Begin TASK DATA

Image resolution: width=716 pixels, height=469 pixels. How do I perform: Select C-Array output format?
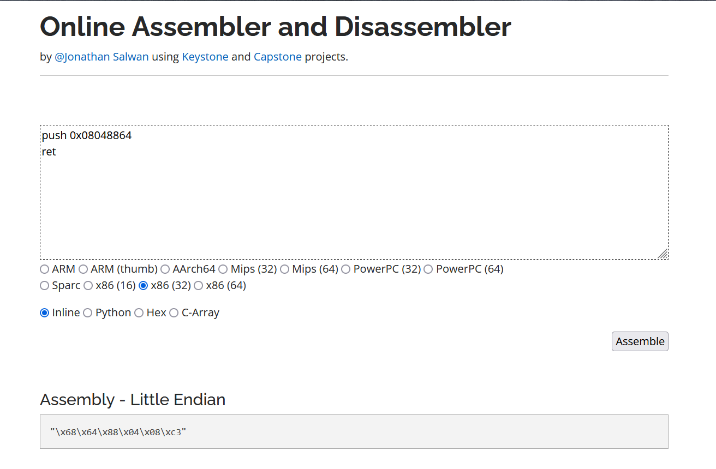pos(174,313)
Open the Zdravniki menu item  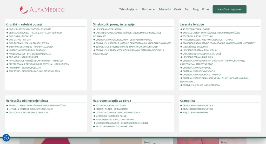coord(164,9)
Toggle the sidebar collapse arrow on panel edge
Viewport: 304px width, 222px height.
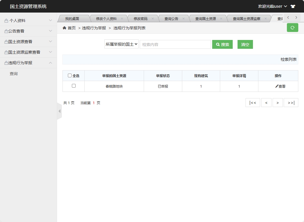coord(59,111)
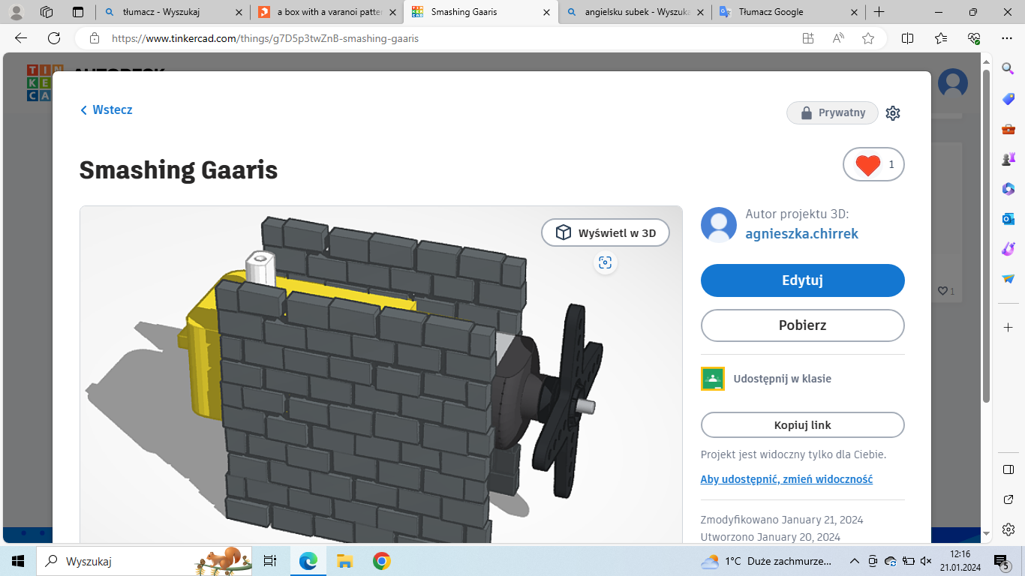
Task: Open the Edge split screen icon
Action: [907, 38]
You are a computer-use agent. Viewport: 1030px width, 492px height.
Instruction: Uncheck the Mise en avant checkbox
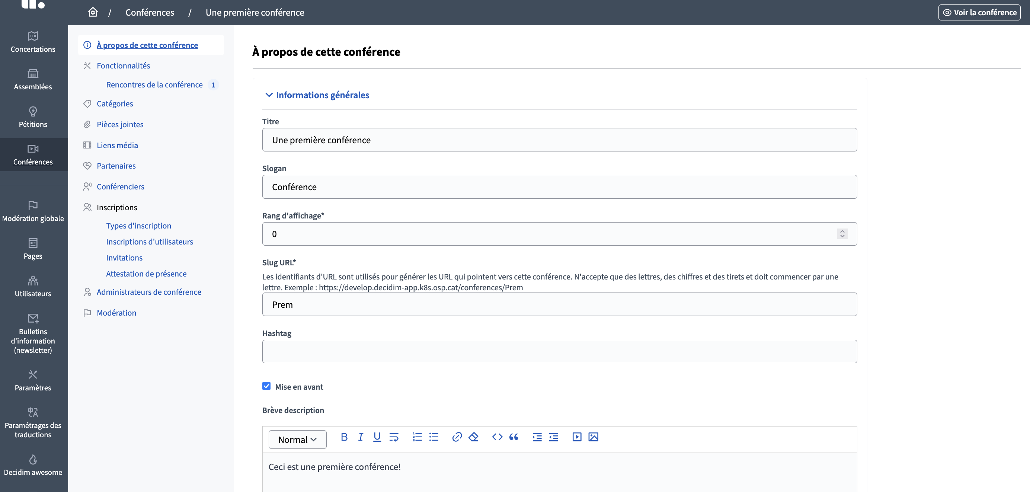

End TASK DATA

PROBLEM TO SOLVE> Copy out word for word everything from the line containing "Toggle the sidebar" down to the end of the entries, both ends included, and leave the pictures out.

ANSWER FOR THE TASK>
Toggle the sidebar collapse arrow on panel edge
Viewport: 304px width, 222px height.
coord(59,111)
Task: Open the Edge split screen icon
Action: [907, 38]
You are a computer-use agent. Viewport: 1030px width, 492px height.
Instruction: Uncheck the Mise en avant checkbox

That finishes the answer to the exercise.